Na pożegnanie wakacji…

147

Autor: Muzeum im. Antoniego hr. Ostrowskiego

Wakacje na wsi… Zabawy w ogródku i na podwórku babci… Piękne i pachnące warzywniki, pola i miedze pełne roślin, które wykorzystywało się do zabaw, na przykład w „sklep”? Zakamarki podwórek pełne pokrzyw, łopianów, serdeczników, cykorii, mierznic, jasnot, żółtlic, wiesiołków i ślazów? A trawniki…? Dzisiaj często wymuskane, bez żadnego chwastu, równe jak piłkarska murawa… Kiedyś – całkiem niedawno – oprócz traw – głównie wiechlin – rosły w nich babki, koniczyny, krwawniki, rdesty, bodziszki, stokrotki, mniszki…

Czy komuś potrzebne są „chwasty” w trawnikach? Wychylające się koszyczki mniszka, czy płożące pędy rdestu ptasiego? Tak, takie trawniki pełne „chwastów” to wielki skarb! Szczególnie dla przedstawicieli świata zwierzęcego – hodowlanych i dzikich pszczół, wśród nich trzmieli (wszystkie gatunki krajowe są pod ochroną), motyli i ptaków. Świńska trawka czyli rdest ptasi to przysmak wróbli, które wśród wrzawy i głośnego ćwierkania wyjadają gromadnie kanciaste nasionka opadłe na ziemię. Mierznica czarna i jasnota biała to ulubione rośliny trzmieli. Szczególnie jasnota, której długa rurka kwiatowa prowadząca do nektaru jest dostępna dla owadów o dłuższych języczkach. Pokrzywa – pokarm gąsienic rusałki pokrzywnika, a także czeczotek i czyży – nie pogardzą jej nasionami. Ślaz zaniedbany, którego owoce nazywa się „chlebkiem” i chętnie zjada (czy może raczej zjadało).

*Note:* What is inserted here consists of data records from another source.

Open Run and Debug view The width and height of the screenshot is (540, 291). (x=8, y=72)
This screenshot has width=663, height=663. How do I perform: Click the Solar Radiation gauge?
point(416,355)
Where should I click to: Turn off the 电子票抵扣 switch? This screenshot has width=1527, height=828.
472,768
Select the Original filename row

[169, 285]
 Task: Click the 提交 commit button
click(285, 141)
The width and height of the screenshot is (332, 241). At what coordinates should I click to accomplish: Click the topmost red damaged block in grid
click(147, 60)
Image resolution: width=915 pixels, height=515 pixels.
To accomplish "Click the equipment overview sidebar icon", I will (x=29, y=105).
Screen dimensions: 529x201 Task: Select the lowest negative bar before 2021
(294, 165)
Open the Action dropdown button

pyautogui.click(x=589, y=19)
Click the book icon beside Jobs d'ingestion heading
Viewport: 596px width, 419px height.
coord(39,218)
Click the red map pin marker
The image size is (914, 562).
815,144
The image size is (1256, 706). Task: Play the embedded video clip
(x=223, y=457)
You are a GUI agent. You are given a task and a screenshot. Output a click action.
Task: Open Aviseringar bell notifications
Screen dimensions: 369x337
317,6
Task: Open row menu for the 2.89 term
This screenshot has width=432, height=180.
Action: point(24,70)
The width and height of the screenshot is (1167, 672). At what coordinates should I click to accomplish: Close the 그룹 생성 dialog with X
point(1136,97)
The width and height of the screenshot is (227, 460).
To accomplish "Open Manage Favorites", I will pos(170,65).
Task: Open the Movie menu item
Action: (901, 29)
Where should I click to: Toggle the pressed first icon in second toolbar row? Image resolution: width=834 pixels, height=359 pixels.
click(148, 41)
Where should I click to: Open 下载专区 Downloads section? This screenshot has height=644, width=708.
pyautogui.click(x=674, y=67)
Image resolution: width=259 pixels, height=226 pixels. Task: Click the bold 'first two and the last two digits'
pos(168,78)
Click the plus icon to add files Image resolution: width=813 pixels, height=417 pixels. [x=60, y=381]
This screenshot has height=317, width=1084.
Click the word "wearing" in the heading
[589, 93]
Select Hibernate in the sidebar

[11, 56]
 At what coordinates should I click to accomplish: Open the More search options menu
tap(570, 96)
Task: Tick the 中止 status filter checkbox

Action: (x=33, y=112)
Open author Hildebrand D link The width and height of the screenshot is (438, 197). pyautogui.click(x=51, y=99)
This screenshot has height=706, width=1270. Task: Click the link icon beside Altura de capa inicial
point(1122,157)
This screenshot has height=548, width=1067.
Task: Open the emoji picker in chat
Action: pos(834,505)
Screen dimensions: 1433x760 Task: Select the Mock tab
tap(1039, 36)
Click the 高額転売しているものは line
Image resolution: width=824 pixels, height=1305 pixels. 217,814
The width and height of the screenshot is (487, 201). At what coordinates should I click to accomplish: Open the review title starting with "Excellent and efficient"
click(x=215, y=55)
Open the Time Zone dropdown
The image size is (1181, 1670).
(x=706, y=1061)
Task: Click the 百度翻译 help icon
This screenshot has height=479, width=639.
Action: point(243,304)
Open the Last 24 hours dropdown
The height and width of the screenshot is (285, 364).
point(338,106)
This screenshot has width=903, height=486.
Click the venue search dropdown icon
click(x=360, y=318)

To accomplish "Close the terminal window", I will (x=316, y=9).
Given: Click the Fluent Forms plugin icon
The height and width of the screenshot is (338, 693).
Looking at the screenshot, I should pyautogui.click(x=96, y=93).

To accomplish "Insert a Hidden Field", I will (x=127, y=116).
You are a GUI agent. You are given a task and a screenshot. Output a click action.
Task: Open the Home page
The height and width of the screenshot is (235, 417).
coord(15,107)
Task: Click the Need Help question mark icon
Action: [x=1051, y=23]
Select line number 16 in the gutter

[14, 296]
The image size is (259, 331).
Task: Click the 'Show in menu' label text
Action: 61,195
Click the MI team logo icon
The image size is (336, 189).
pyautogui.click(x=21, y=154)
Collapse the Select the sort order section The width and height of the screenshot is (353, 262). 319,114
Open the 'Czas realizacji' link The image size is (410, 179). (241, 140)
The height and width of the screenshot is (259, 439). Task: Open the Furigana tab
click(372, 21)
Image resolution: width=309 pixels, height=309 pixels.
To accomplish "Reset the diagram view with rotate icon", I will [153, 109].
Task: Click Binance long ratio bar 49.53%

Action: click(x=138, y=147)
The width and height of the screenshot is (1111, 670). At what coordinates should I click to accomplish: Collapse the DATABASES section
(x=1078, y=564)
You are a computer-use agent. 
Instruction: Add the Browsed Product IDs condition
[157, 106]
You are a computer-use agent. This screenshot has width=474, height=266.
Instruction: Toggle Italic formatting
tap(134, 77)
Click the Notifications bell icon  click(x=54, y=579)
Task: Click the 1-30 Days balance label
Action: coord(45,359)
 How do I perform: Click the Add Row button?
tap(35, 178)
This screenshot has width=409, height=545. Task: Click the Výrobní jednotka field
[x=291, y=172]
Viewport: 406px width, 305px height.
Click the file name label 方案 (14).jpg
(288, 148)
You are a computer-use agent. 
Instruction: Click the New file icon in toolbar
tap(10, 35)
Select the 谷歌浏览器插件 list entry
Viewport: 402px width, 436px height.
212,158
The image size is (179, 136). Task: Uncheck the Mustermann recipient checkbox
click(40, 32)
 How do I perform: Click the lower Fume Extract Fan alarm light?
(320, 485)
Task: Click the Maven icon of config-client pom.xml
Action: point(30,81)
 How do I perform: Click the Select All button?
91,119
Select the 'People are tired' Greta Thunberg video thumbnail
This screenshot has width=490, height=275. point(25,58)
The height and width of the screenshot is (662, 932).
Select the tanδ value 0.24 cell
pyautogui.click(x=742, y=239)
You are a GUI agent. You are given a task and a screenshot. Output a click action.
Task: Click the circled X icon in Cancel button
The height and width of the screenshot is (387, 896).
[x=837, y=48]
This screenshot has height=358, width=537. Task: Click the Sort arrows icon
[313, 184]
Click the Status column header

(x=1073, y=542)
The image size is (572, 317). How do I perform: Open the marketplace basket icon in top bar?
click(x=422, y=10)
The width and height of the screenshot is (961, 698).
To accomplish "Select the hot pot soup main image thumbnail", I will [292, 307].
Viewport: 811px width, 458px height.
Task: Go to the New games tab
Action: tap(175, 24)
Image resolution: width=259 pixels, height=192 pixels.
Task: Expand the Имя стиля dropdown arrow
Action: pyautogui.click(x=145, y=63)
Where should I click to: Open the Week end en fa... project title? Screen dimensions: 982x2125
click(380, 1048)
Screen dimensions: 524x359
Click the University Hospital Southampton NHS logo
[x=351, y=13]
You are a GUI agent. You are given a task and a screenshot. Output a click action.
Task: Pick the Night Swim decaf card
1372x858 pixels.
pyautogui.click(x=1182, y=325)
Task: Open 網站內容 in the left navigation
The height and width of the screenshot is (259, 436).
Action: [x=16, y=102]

Nasiona łopianów, babek i cykorii wyjadane przez szczygły, bogatki, dzwońce, gile i czyże. Żółtlice (dla mnie nadają ogrodowi warzywnemu wyjątkowy aromat), którymi po usunięciu z grządek karmiono świnie.

I wiele, wiele innych, których obecność nie przeszkadzała w estetycznych doznaniach, a które karmiły – jak choćby lebioda (komosa biała) i perz, a także leczyły (zdecydowana większość powyżej wymienionych roślin ma właściwości lecznicze).